Trata-se de um trio cultor de livros, cada qual à sua maneira. Umberto Eco, o mais conhecido deles, além de romancista, filósofo e semiólogo, é um inveterado colecionador desse tipo de bem cultural. Carrière é tambem bibliófilo de carteirinha, além de escritor, dramaturgo e roteirista. Robert Darnton, que já conquistou um lugar na historiografia internacional com uma série de trabalhos a respeito da história da leitura, ocupa hoje o prestigioso cargo de diretor da Biblioteca da Universidade Harvard. Vale a pena, portanto, saber o que eles pensam sobre a situação do livro na era dita da informação.
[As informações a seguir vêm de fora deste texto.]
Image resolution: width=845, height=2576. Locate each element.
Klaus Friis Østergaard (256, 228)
Nas respostas dadas ao entrevistador, os dois primeiros transitam com grande desenvoltura, erudição e bom humor por temas complexos do passado e do presente: as mudanças no hábito de leitura provocadas pela velocidade das transformações técnicas; a rápida e sucessiva obsolescência das novas tecnologias da informação; a memória incontrolável da internet, desprovida de instrumentos condiáveis de filtragem; a tendência atual ao desaparecimento das especialidades ligadas ao estudo dos manuscritos; o papel do livro, dos livreiros e das bibliotecas na história - entre outros assuntos.
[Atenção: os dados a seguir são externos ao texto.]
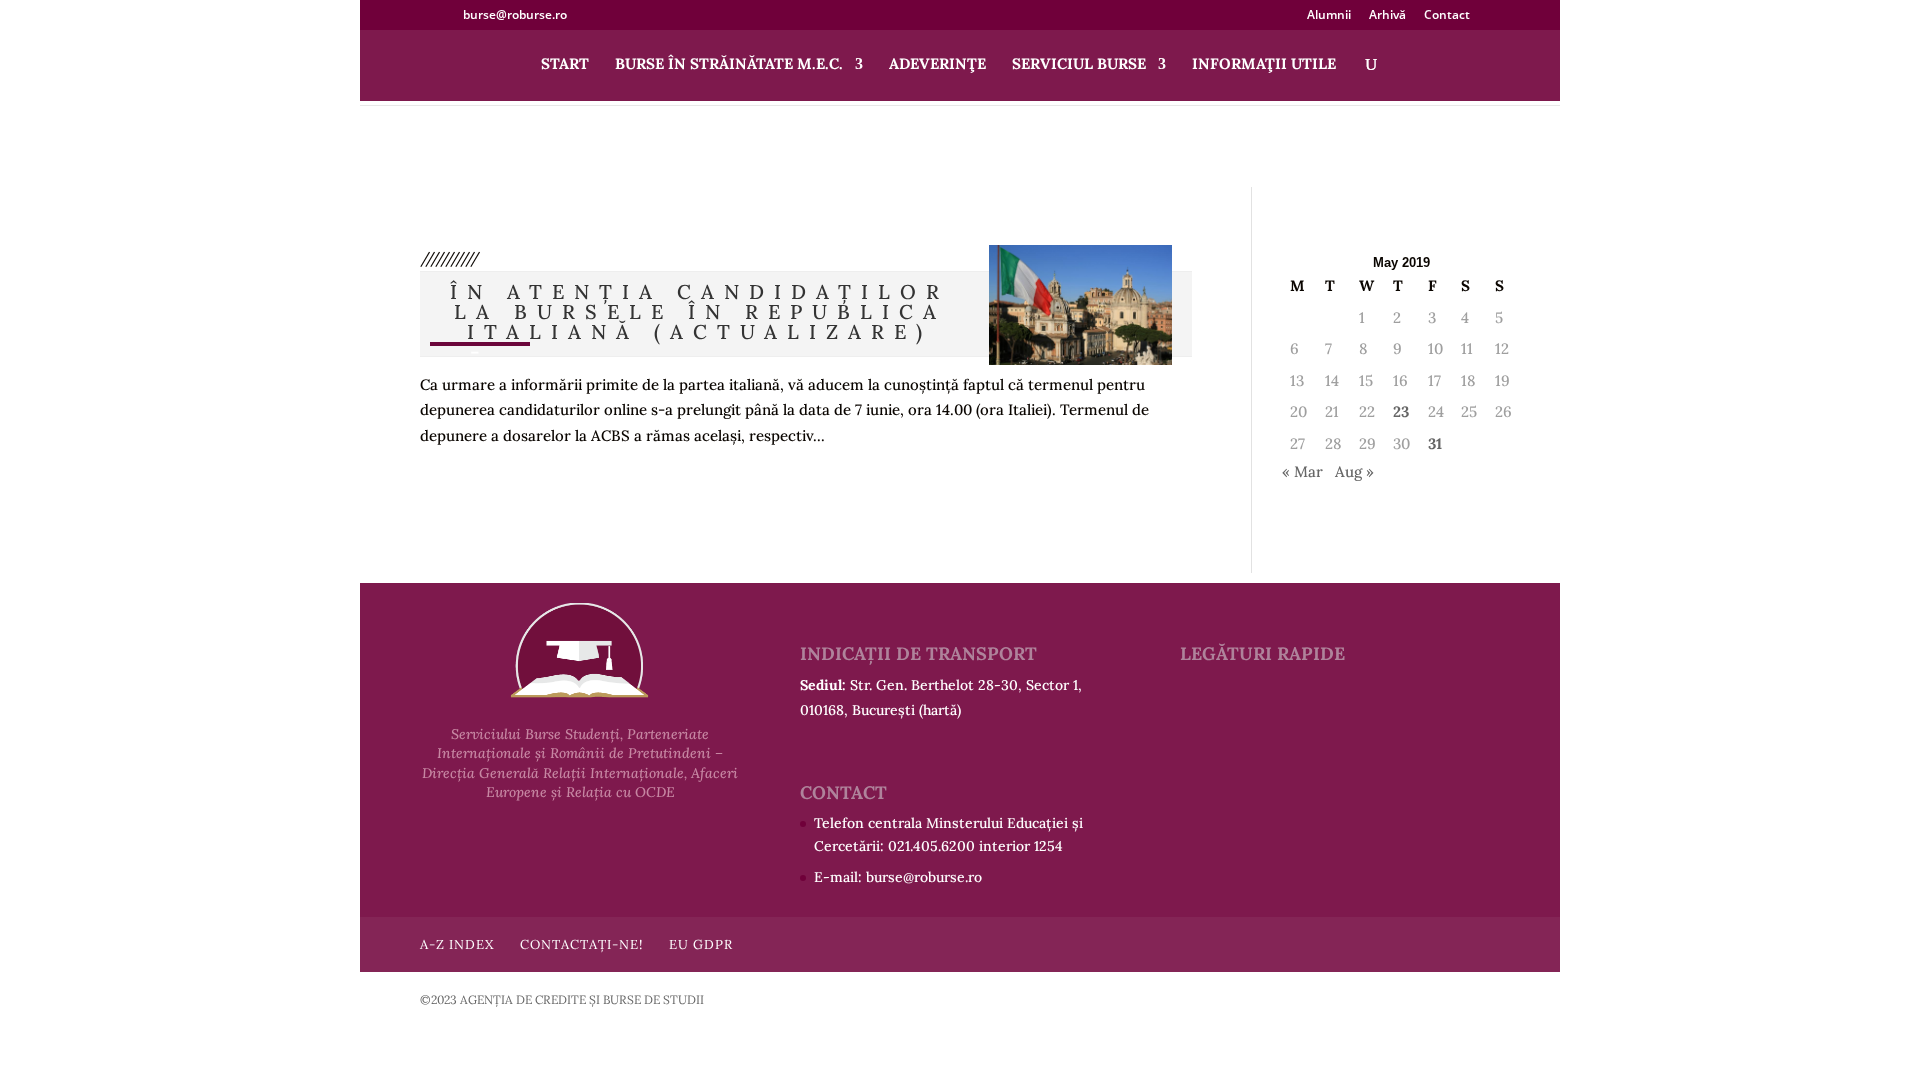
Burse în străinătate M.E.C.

Mas o que os inflama mesmo é uma certa aposta na perenidade do livro tal qual o conhecemos desde a Idade Média, ou ainda, desde Gutenberg. Diante da efemeridade de inúmeras tecnologias modernas, segundo o eloquente escritor italiano:
"Das duas uma: ou o livro permanecerá o suporte da leitura, ou existirá alguma coisa similar ao que o livro nunca deixou de ser, mesmo antes da invenção da tipografia. As variações em torno do objeto livro não modificaram sua função, nem sua sintaxe, em mais de quinhentos anos. O livro é como a colher, o martelo, a roda ou a tesoura. Uma vez inventados, não podem ser aprimorados. Você não pode fazer uma colher melhor que uma colher".
Por sua vez, Robert Darnton também faz uma descarada apologia do livro, nas suas próprias palavras. Ainda assim, mostra-se um pouco mais ousado como autor de alguns projetos de cunho digital, já que supõe seu inevitável predomínio na era em que ingressamos ou estamos às vésperas de ingressar. É por essa razão que seus ensaios foram organizados em três partes, dedicadas, pela ordem, do futuro ao passado. Inicia o livro com algumas conjecturas, justificadas por indícios do presente, a respeito do futuro do livro, da informação e das bibliotecas no ciberespaço. Na segunda parte, trata da convivência entre livros impressos e e-books, dos planos que desenvolveu para a publicação de livros virtuais e defende com veemência o acesso livre ao conhecimento e à cultura, conforme os princípios da república iluminista das letras. A última parte versa sobre questões ligadas aos seus trabalhos de historiador da leitura.
Convém ler com atenção o capítulo O Google e o futuro do livro, em que Darnton analisa os problemas envolvidos no grande projeto, encabeçado por essa empresa, de digitalização das bibliotecas. De acordo com ele, a iniciativa nos coloca diante do imponderável: o monopólio quase absoluto do patrimônio universal da cultura letrada pela iniciativa privada ou o triunfo do sonho enciclopédico iluminista. Nas entrelinhas, talvez se possa ler um Darnton um tanto desalentado.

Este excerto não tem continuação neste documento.